Sean Penn In Talks For Mob Movie Scarpa
Antoine Fuqua's Brooklyn's Finest has become the first sale to make news during Sundance (yeah, let's forget the deals that happened before the festival had even kicked off – where's the marketable hype value in those?). Senator have reportedly paid $5 million for the film, so you'd imagine they're very happy with it. Or, on the other hand, maybe not...
"It strikes me that the ending will be different" said their president Mark Urman. He does add that Antoine Fuqua "must be happy" with the new ending, but what if Fuqua is happy with the one he's got? I suppose the suggestion is that the director is feeling flexible – he did sign the deal after all. Or maybe Senator's commitment to an 8-figure fund for prints and advertising balanced the issue. Or perhaps – just perhaps – Fuqua doesn't like the ending he's given his own film and wants to "fix" it.

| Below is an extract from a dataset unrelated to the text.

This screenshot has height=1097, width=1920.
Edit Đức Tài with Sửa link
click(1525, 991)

While promoting the film, Fuqua talked about his plans for future projects, including the movie he's negotiating with Sean Penn for.
"[I]t's New York again, Brooklyn, FBI, Italian gangsters, it takes place from the '60s to the '90s, and we're talking to Sean Penn."

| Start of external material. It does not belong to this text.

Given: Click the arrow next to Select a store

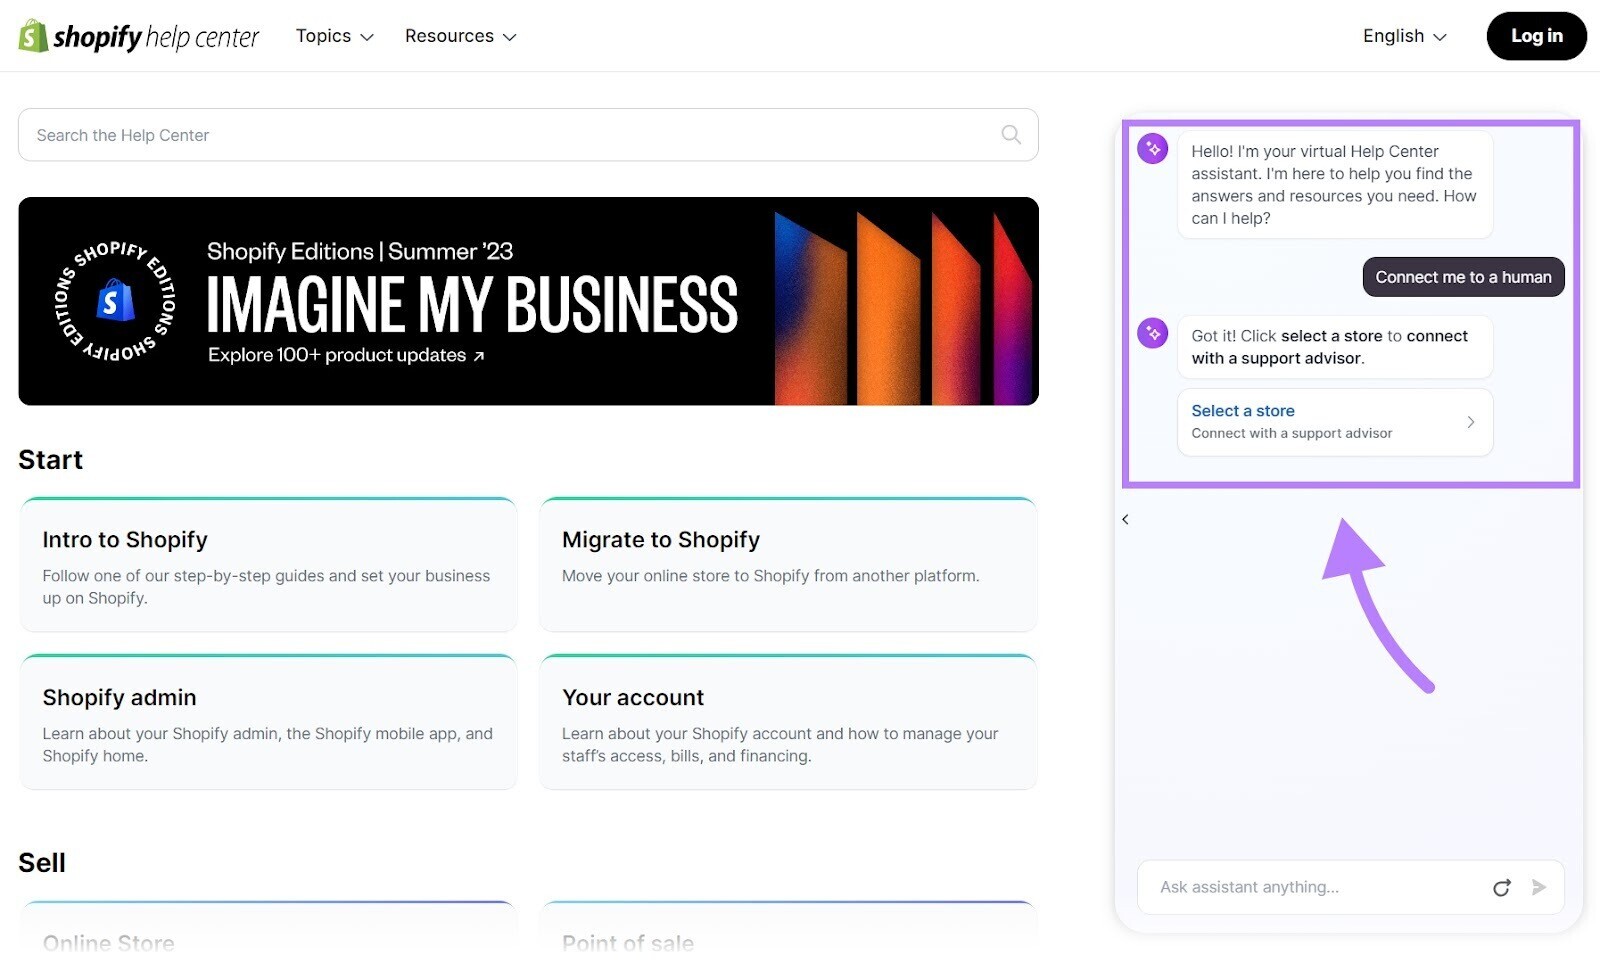Looking at the screenshot, I should tap(1469, 422).
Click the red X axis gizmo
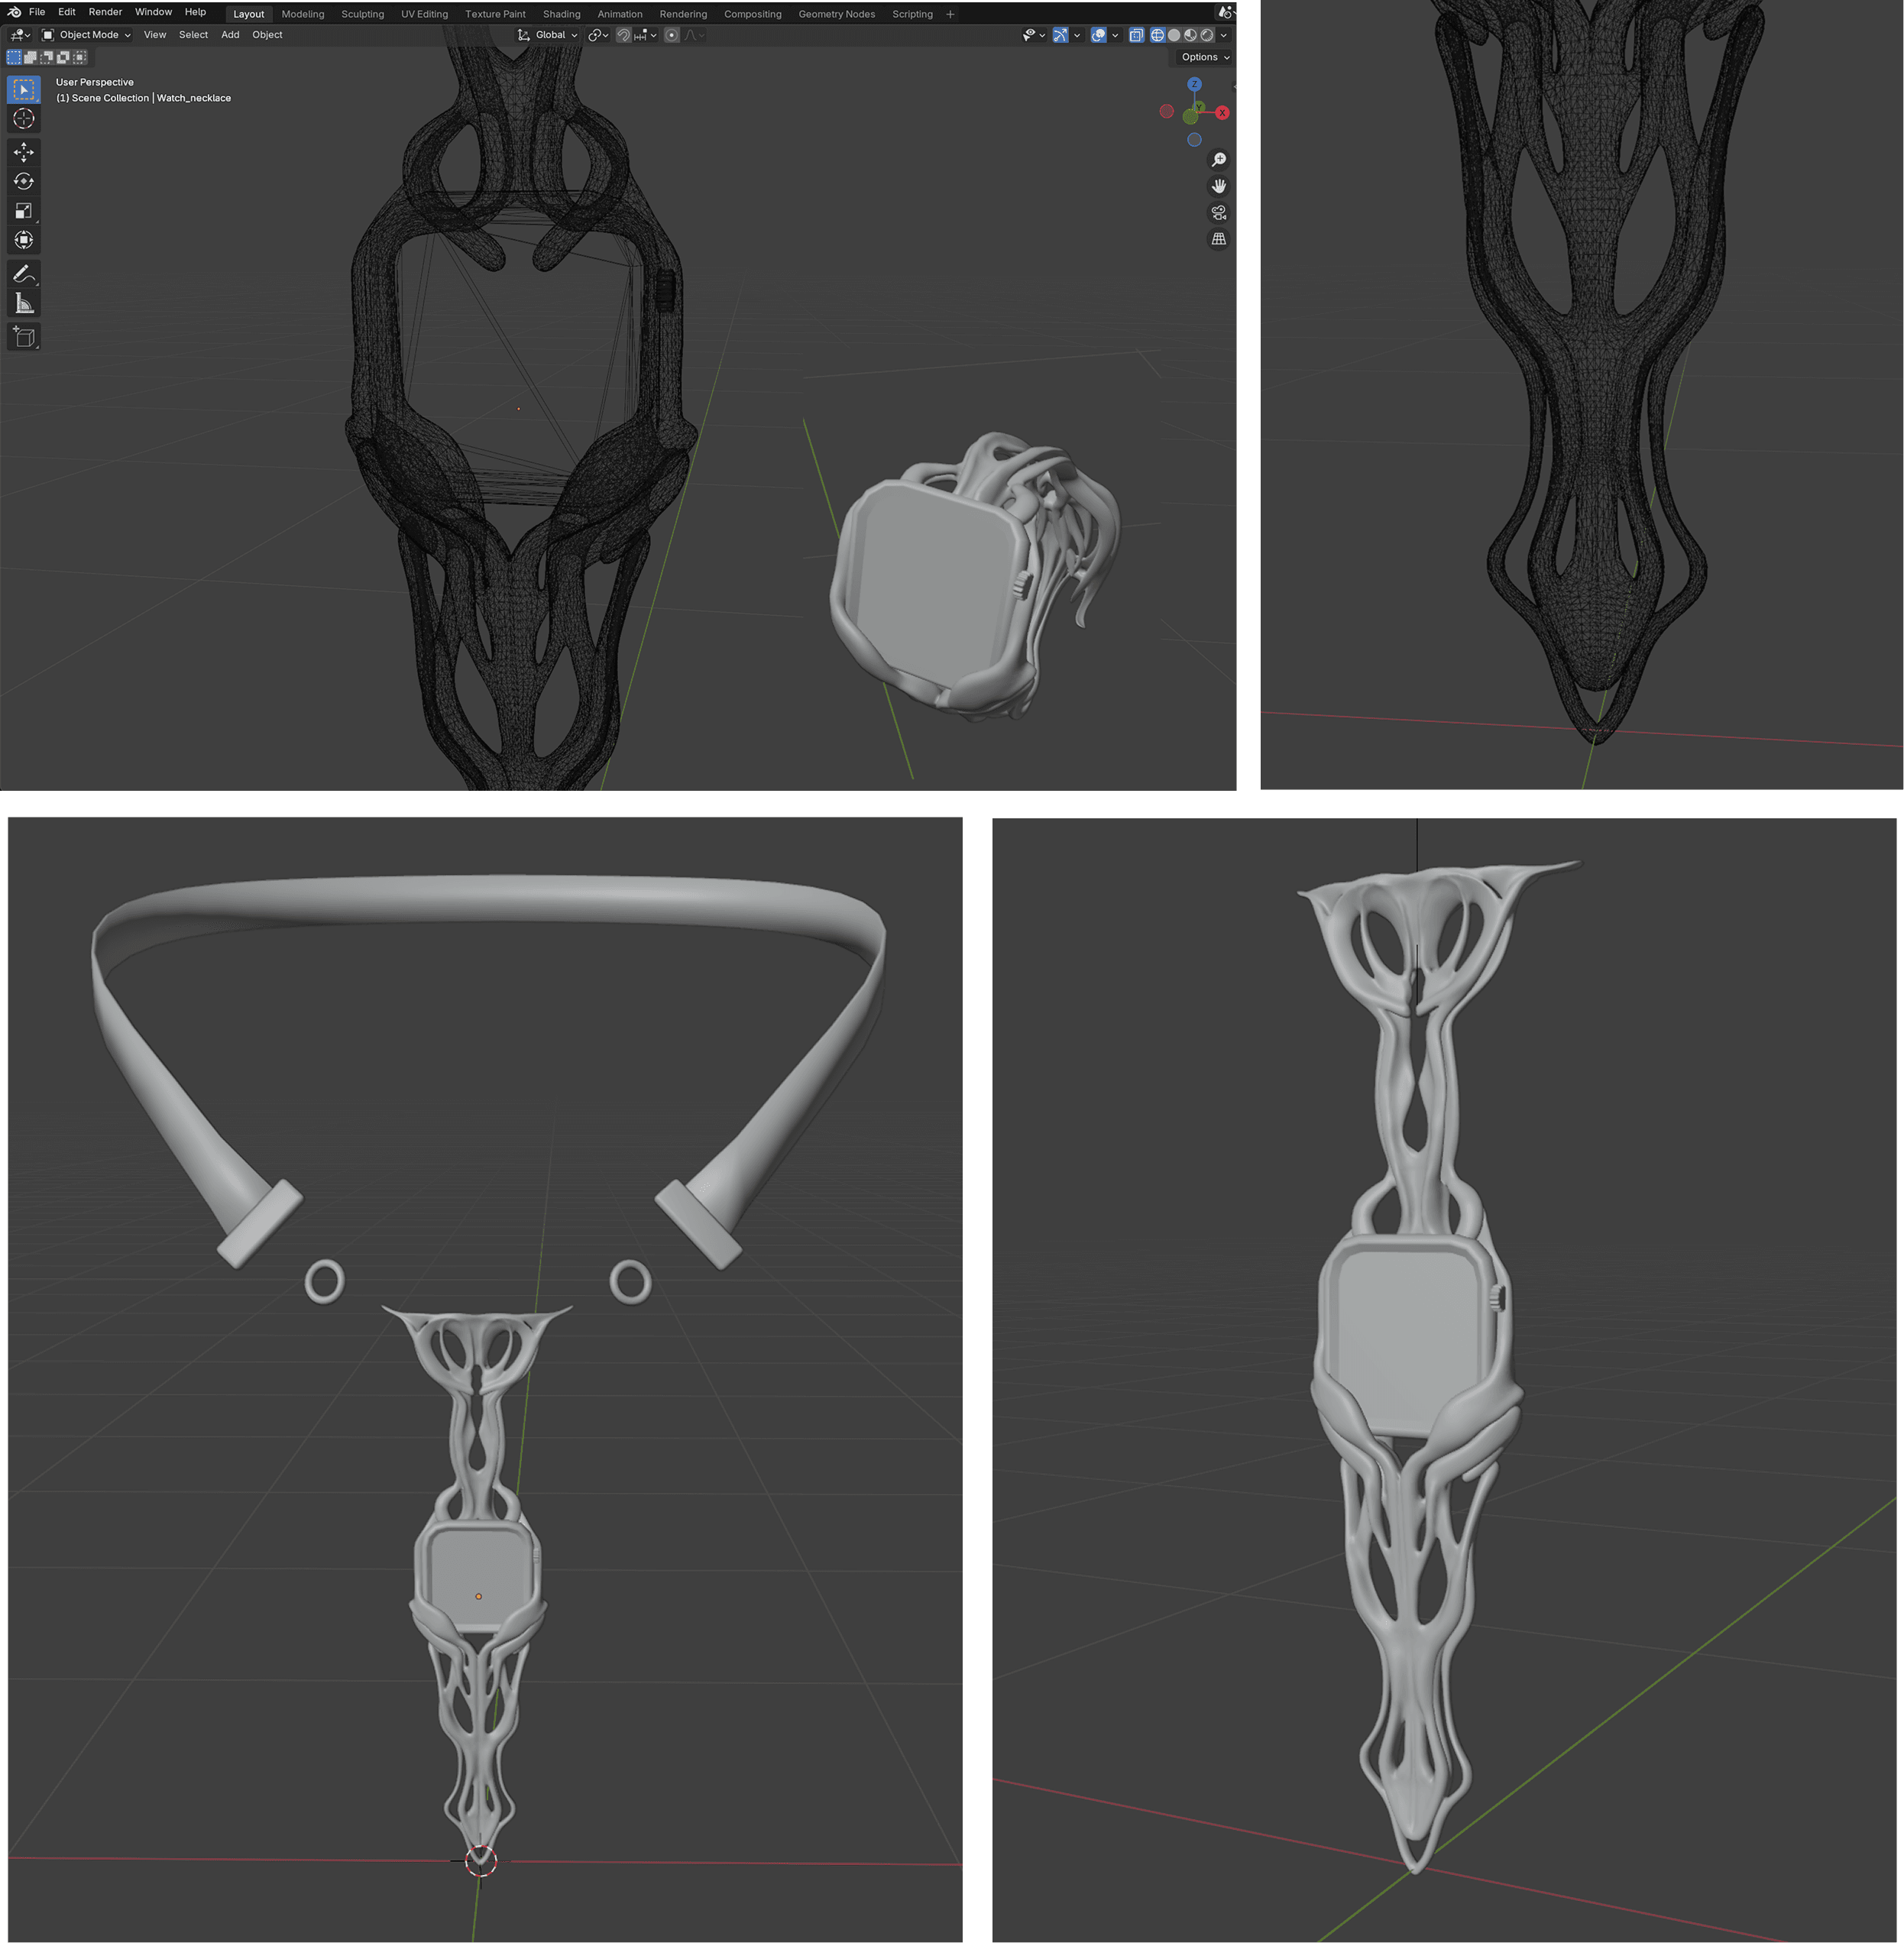The width and height of the screenshot is (1904, 1943). point(1222,113)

I'm encouraged by movie concepts that include period settings, gangsters and Sean Penn, largely because just thinking about Carlito's Way still gives me a warm glow. That's even though I haven't seen it in the best part of a decade – perhaps I'll force it onto the syllabus for my students later in the term.
You can see Gregory Scarpa Jr. pictured at the head of the post. Nicknamed The Grim Reaper, he was at once a killer for the Columbos, who are one of the five families to run New York's organised crime, as well as being an informant for the FBI. Potential spoiler: having survived an attempt on his life in '91, Scarpa died in Prison in '94. He had contracted AIDS from an emergency blood tranfusion.
According to some, Scarpa undertook an assignment for the FBI in which he forced a Klansman to reveal the unmarked graves of three civil rights campaigners. A different version of the same events is claimed by and was dramatised in Mississippi Burning, though neither of these versions of events seems to be considered particularly airtight.